The government’s new deal for the compensation of dispossessed farmers will be viewed with scepticism by Zimbabweans and the international community.The proposed land bank, the central piece of the US$3,75 billion farm compensation, will fail to attract international financiers.

This fresh assault on white farmers will give Washington the perfect vindication for upholding the Zimbabwe Democracy and Economic Recovery Act.

Those who are taking over the farms will find no export markets for the produce they want to expropriate. Such a business, like the Tippett family’s Essen Oils Company, thrives not on bookish knowledge but on what is called tacit knowledge. The Tippett brothers run a specialised enterprise, being the extraction of essential oils for the medicinal industry in Zimbabwe and abroad. They are one of the largest producers of organic tea tree oil in the world.

The farm is likely to collapse in the first year, unless they are substituting the high-value production for low-value production. It is policy helter-skelter at play. This is just another story of greed and plunder as we saw with the multi-million-dollar enterprise at Kondozi Farm in Odzi in Manicaland province in 2004.

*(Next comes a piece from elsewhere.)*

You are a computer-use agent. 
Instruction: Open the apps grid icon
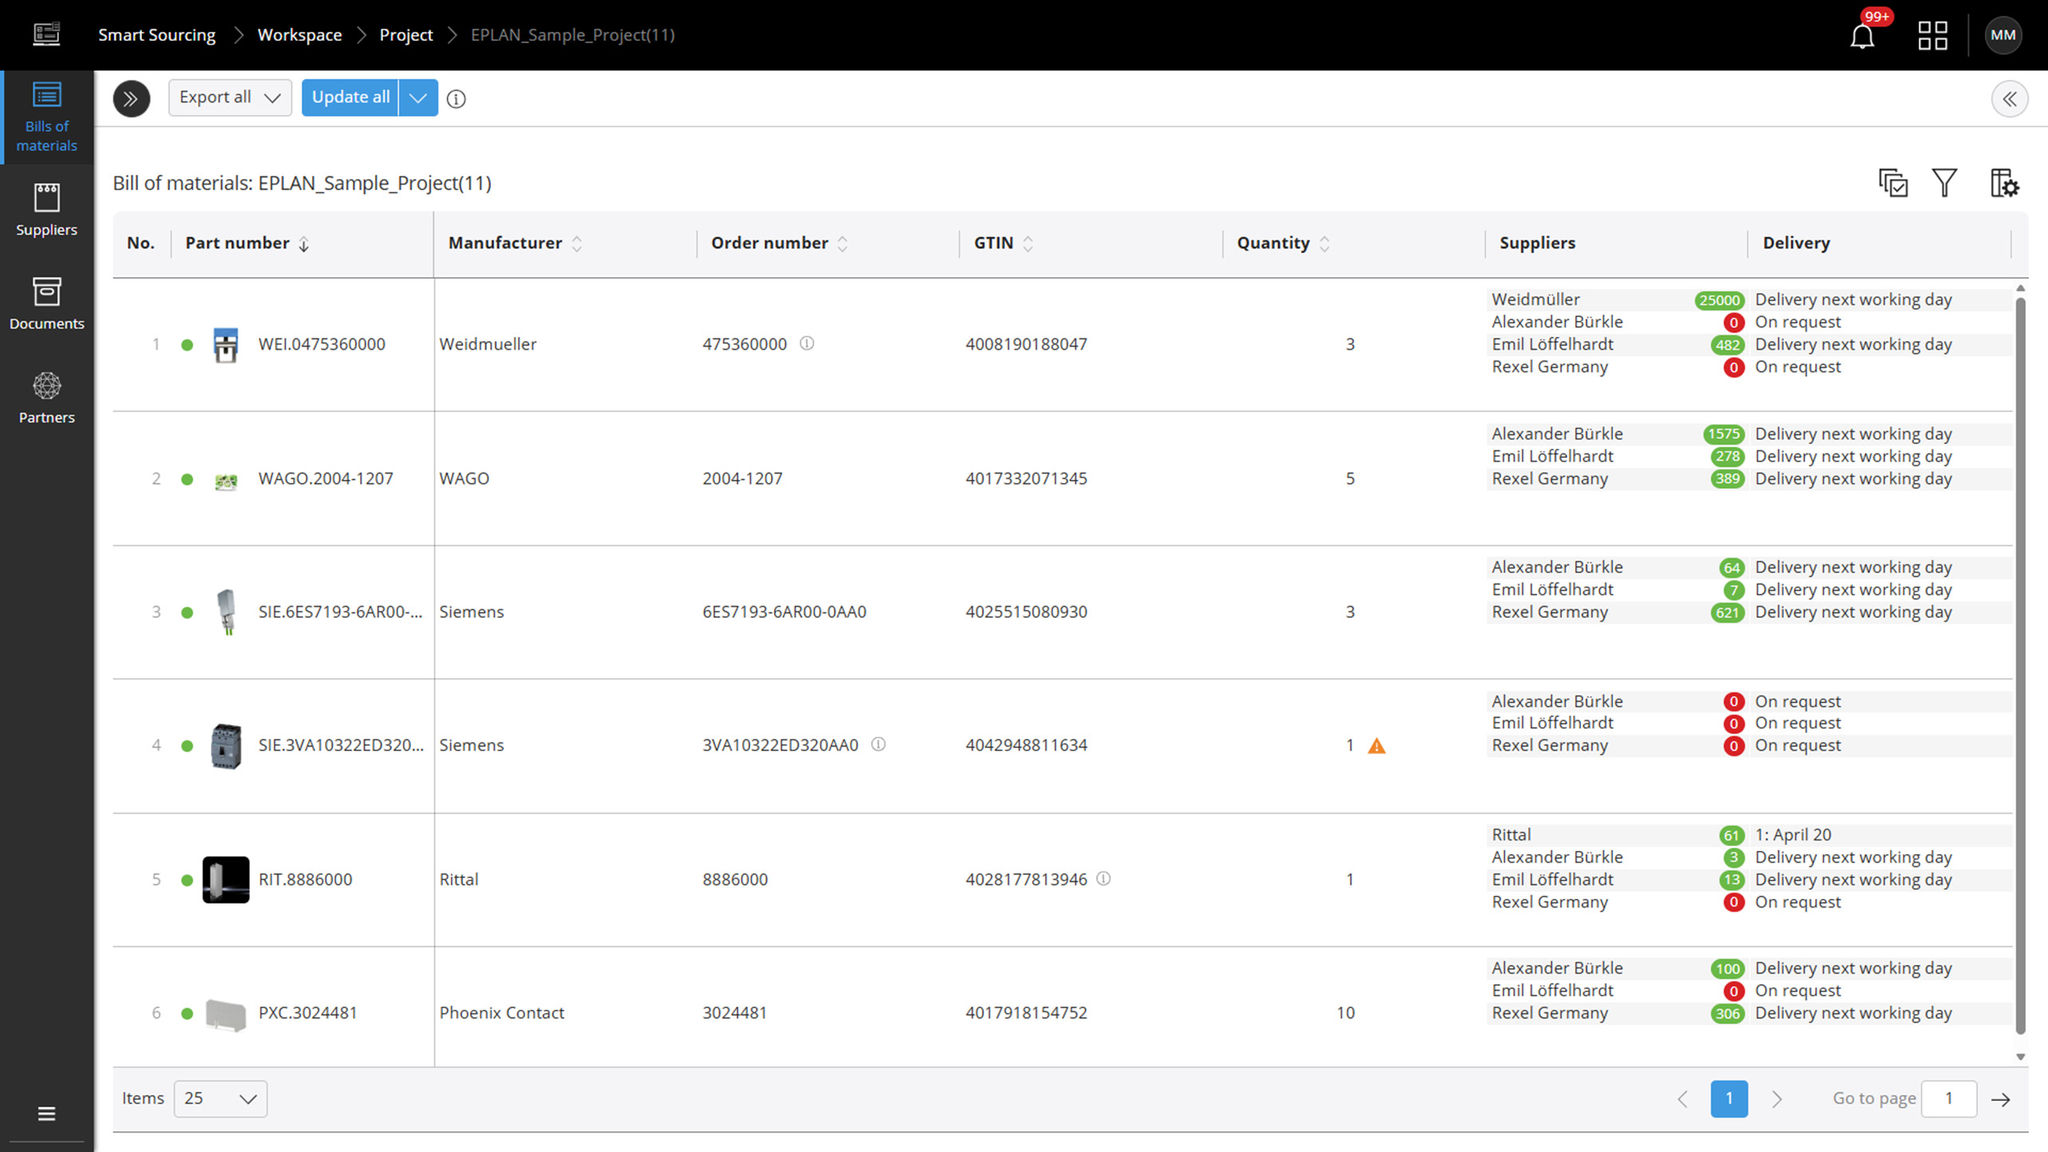point(1932,36)
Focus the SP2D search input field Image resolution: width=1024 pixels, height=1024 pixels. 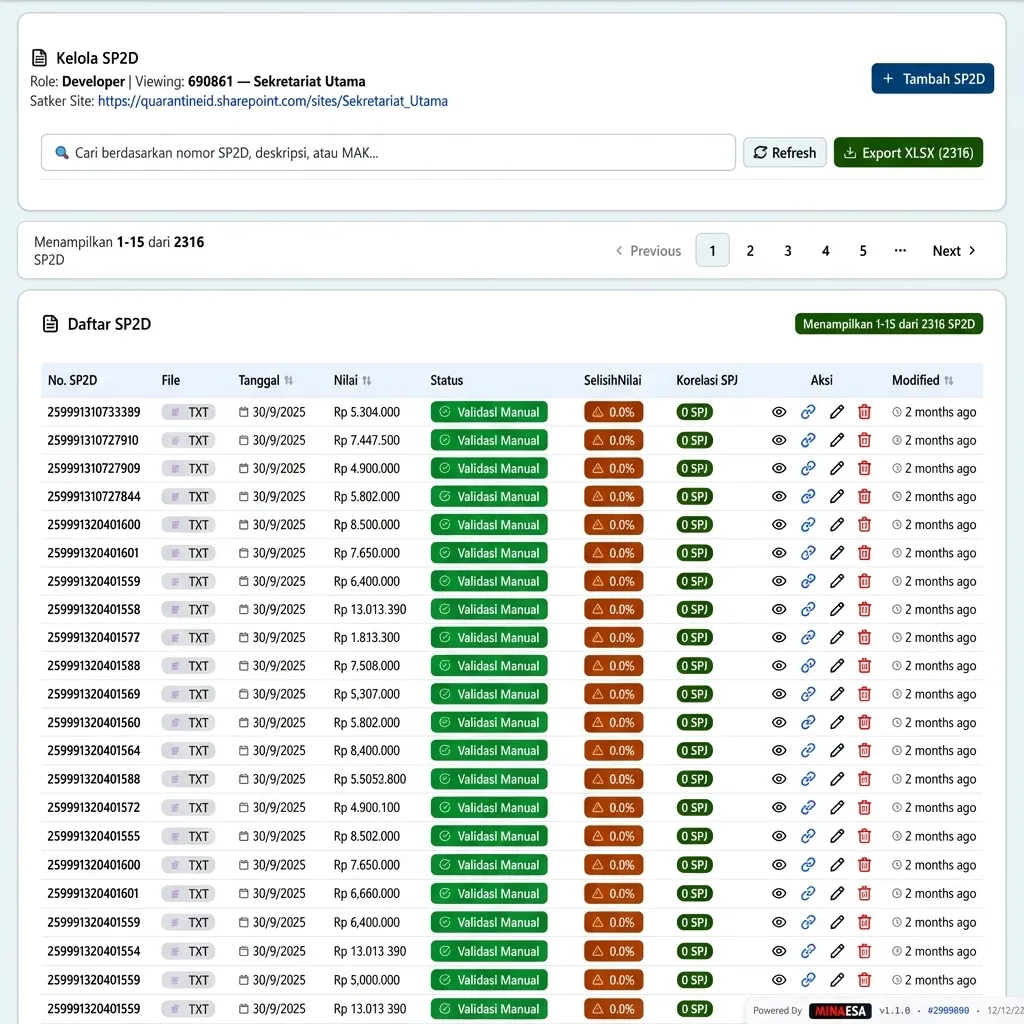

No serious investor will bring their money to Zimbabwe where property rights are not honoured. This is a continuation of the systematic assault on property rights: the closure of the Zimbabwe Stock Exchange, compulsory liquidation of export earnings, unilateral conversion of US dollar assets at 1:1, for example.
If Zimbabwe is to be serious about attracting foreign direct investment, the country has to respect property rights without fail. This assault on hard-working farmers is retrogressive and should stop forthwith.